In gnuplot, however, a [*terminal* refers to the graphical engine used to render the plot](http://gnuplot.info/docs_5.5/Terminals.html).
The [default terminal is called `qt`](http://gnuplot.info/docs_5.5/loc21993.html) because it uses the [QT library](https://en.wikipedia.org/wiki/Qt_(software)) to render the plot to the X Windows system.
We can change the terminal to the [dumb terminal](http://www.gnuplot.info/docs_4.2/node367.html) to get the contents of our plot printed as ASCII art.
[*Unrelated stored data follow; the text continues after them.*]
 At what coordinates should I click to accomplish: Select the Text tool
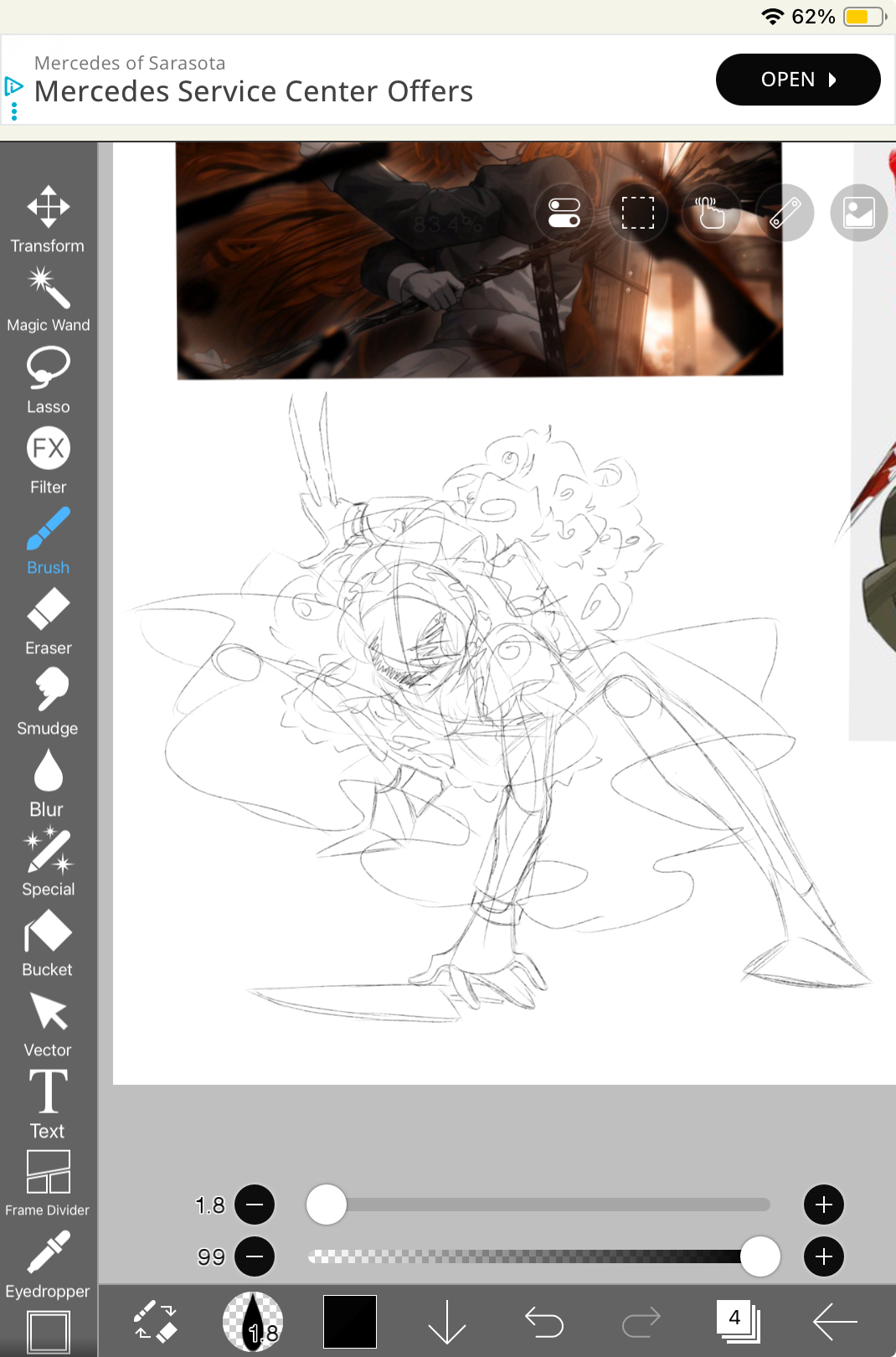[48, 1103]
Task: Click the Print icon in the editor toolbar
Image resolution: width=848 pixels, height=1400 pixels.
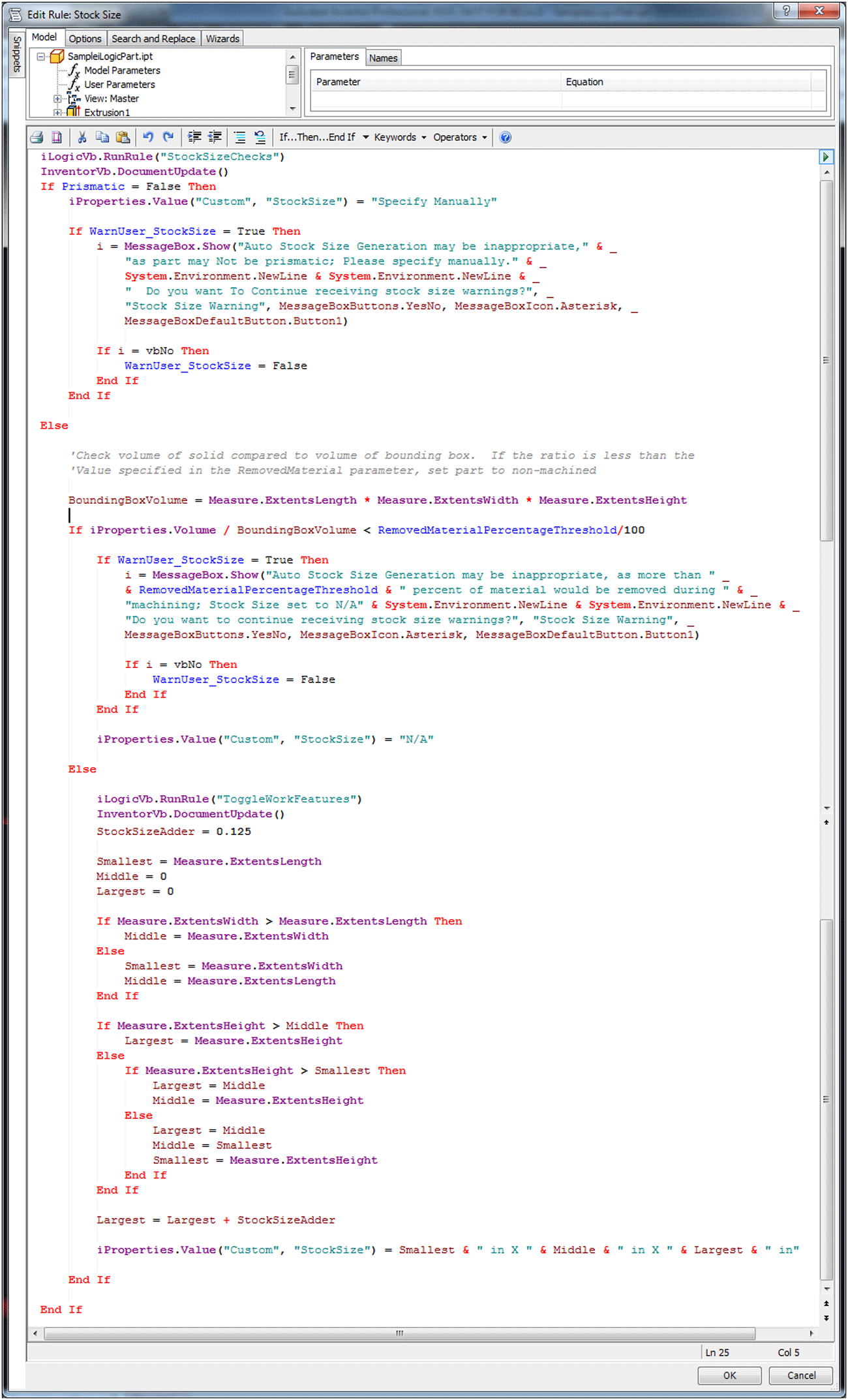Action: click(x=37, y=137)
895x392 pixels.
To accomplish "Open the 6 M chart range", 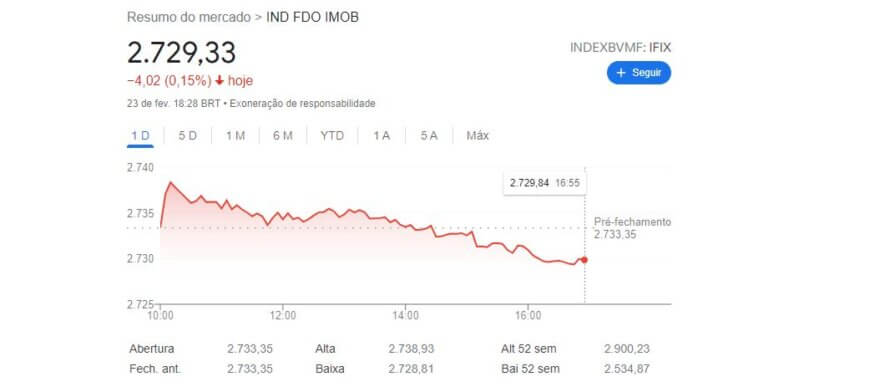I will (283, 136).
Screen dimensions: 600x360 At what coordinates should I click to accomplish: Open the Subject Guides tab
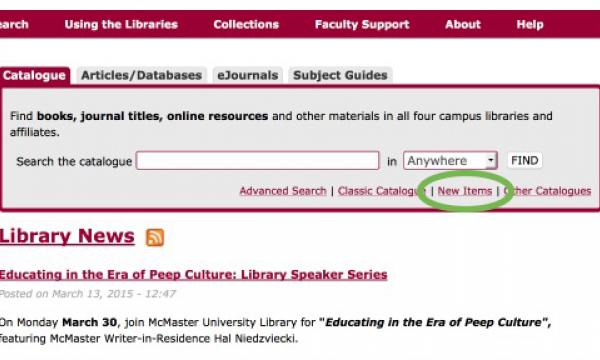coord(340,75)
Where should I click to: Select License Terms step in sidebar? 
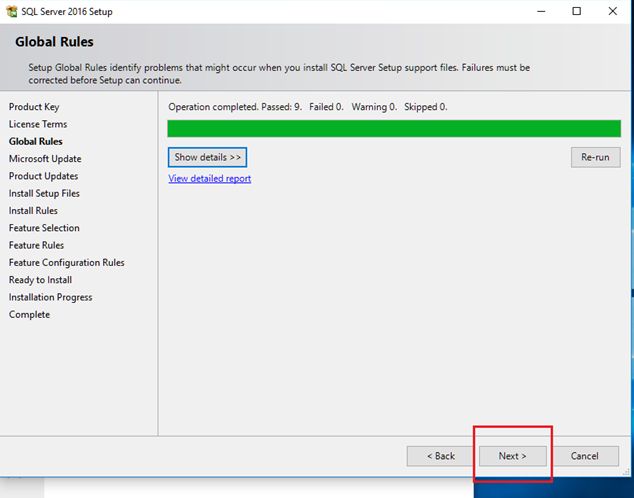pyautogui.click(x=38, y=124)
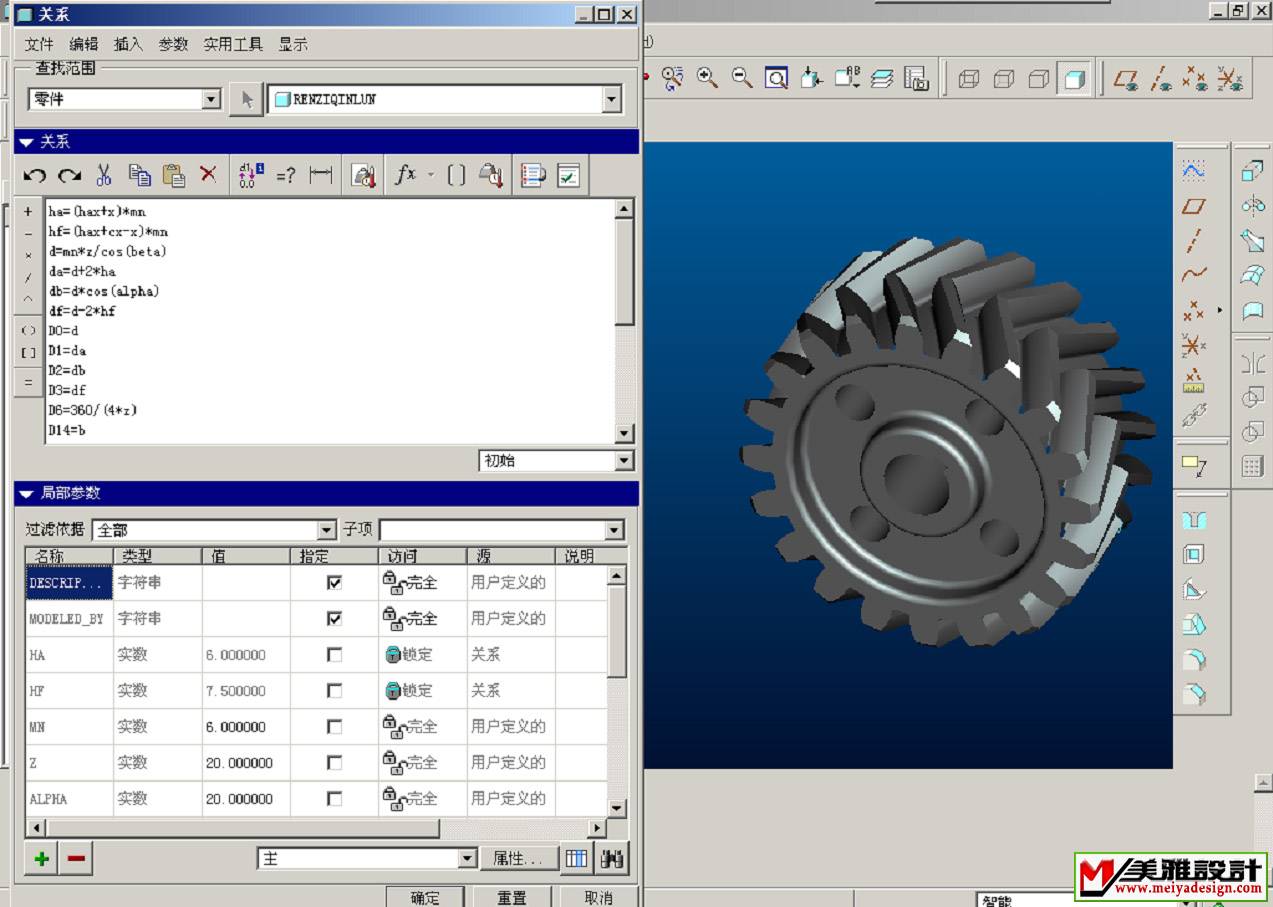Click the red minus delete parameter icon
The height and width of the screenshot is (907, 1273).
(76, 859)
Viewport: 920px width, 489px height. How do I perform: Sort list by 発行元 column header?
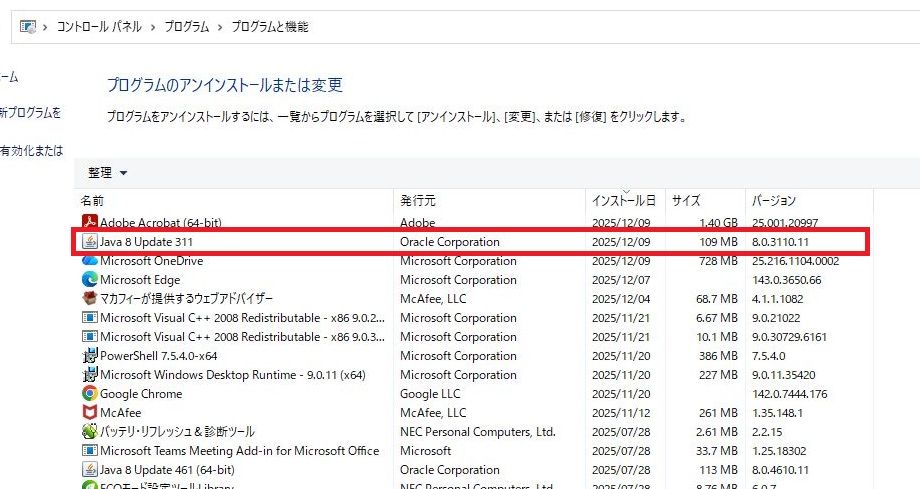point(417,201)
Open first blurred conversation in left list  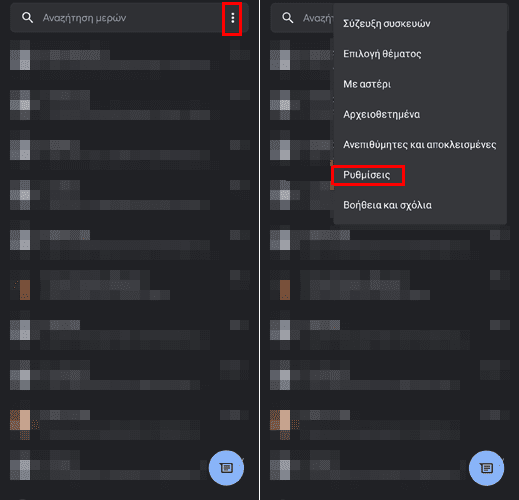[x=130, y=57]
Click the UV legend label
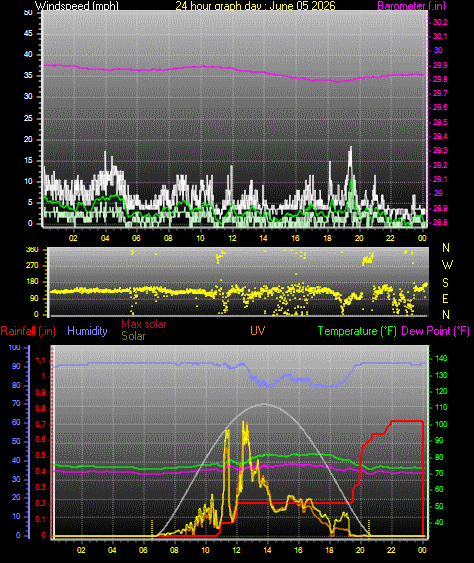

The following commands should work for everyone.
```
gnuplot> set terminal dumb
gnuplot> plot 'colors.dat'
12 +---------------------------------------------------------------------+
| + + |
| |
10 |-+ +-|
| |
| |
| |
8 |-+ +-|
| |
| |
6 |-+ +-|
| |
| |
4 |-+ A +-|
| |
| A |
| |
2 |-+ +-|
| |
| + + |
0 +---------------------------------------------------------------------+
yellow green red blue
```
This plot is hard to read, and the values for `yellow` and `blue` aren't even being displayed because they overlap with the axes.
We can make this plot a little bit nicer by adding some more formatting commands.
```
gnuplot> set style data histogram
gnuplot> set style fill solid border -1
gnuplot> plot 'colors.dat' using 1:xtic(2) notitle
12 +---------------------------------------------------------------------+
| + + + + |
| ****** |
10 |-+ * * +-|
| * * |
| * * |
| * * |
8 |-+ * * +-|
| * * |
| * * |
6 |-+ * * +-|
| * * |
| * * |
4 |-+ ****** * * +-|
| * * * * |
| ****** * * * * |
| * * * * * * |
2 |-+ * * * * * * +-|
| ****** * * * * * * |
| * * * * * * * * |
0 +---------------------------------------------------------------------+
yellow green red blue
```
The `set style` commands change the formatting to use a bar plot instead of a line plot.
The `using 1:xtic(2)` tells gnuplot that the first column in the datafile should be the height of the bars,
and the second column should be the label on the x-axis.
Finally, the `notitle` command removes the legend.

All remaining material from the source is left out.